Вика предъявляла к мужчинам настолько завышенные требования, что я до сих пор удивляюсь, как это мне удалось до них дотянуть. Зато моей открытой взору открыточной красивостью а-ля Глазунофф она подчеркнуто пренебрегала: “Какое это имеет значение! Ты очень обаятельный. А я очень хорошенькая”. “Как он может быть красивым — он же подлец” — эту фразу она не раз произносила с самым искренним недоумением. “Ты бы хотела быть мужчиной?” — забавляясь, спрашивал я, и она всегда отвечала с торжественным удовольствием: “Слишком ответственно”. Хотя даже и в работе была сообразительней большинства мужиков, не говоря уже о школьной медали и красном дипломе, — но почитать она могла только то, на что ей приходилось смотреть снизу вверх. Я так и не сумел заставить ее “защититься”, хотя из наших совместных публикаций можно было запросто слепить хоть три “диссерта”. Но когда один наш отчет я, не спросясь, тиснул под ее именем, то заработал, в первый и предпоследний раз, серьезный скандал, она даже пихнула мой портфель своим кукольным башмачком.

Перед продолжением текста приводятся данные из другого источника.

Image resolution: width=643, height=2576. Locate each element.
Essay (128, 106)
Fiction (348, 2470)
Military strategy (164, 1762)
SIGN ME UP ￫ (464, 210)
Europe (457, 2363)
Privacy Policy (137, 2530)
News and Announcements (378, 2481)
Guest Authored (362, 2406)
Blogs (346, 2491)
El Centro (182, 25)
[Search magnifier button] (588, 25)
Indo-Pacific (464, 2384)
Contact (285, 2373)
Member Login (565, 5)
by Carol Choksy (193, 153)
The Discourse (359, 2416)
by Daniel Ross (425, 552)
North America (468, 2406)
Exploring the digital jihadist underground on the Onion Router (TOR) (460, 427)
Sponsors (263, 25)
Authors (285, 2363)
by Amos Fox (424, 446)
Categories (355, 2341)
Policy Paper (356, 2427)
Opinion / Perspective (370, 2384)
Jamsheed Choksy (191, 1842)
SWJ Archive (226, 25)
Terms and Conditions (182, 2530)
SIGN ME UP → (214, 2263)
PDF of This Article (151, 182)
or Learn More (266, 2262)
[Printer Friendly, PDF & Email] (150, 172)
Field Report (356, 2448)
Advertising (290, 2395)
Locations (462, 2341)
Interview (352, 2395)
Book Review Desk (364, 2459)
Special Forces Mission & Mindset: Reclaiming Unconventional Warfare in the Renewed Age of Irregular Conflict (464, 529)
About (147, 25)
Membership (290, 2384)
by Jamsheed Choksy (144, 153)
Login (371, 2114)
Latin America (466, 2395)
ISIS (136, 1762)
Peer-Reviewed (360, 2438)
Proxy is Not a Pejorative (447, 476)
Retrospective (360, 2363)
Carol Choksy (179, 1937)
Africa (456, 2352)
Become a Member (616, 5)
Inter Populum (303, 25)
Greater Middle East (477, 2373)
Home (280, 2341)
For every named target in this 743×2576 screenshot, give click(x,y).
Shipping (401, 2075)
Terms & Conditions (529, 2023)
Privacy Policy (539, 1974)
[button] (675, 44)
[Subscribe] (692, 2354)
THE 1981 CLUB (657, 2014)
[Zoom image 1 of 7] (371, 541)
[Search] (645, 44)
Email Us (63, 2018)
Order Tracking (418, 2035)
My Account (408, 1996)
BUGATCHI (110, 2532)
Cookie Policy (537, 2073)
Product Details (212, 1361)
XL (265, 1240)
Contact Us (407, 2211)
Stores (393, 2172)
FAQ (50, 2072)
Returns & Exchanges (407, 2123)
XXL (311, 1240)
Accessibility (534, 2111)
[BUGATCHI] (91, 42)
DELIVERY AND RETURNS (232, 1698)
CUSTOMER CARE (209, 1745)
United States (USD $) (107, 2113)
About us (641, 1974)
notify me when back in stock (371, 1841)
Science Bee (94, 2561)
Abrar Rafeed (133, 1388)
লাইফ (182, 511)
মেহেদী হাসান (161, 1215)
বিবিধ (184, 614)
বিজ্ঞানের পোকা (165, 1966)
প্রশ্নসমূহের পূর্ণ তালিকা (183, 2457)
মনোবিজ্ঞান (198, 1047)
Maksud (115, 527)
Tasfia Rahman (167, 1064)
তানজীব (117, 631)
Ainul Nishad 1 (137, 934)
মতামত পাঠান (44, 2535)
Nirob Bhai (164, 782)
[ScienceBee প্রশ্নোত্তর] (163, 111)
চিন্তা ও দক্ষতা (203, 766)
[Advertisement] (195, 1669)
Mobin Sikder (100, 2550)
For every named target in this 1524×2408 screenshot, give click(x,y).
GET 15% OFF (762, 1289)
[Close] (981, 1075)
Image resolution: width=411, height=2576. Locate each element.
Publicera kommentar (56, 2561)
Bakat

Она тоже была выведена мичуринским методом — прививкой аристократизма к дичку, нас, мичуринское отродье, и тянуло друг к другу. Отец ее в начале тридцатых не пожелал влачить оковы колхозного рабства и, ухватив юную невесту, из архангельских болот устремился к высокой жизни: в Ленинграде обуздал невиданного зверя — полуторку, обрел комнатенку в коммуналке, родил мальчика и девочку, жена пошла уборщицей в тот же парк, жить стало легче, жить стало веселее, и даже на Волховском фронте ни один снаряд не угодил ему в кузов со снарядами, хотя подобное изо всех сил тянулось к подобному. И когда он отказался вступить в партию и политрук пригрозил ему: “Ты за это кровью заплатишь!” (Вика грозно сдвигала свои кукольные бровки, изображая политрука) — сам же политрук на следующий день и потерял голову.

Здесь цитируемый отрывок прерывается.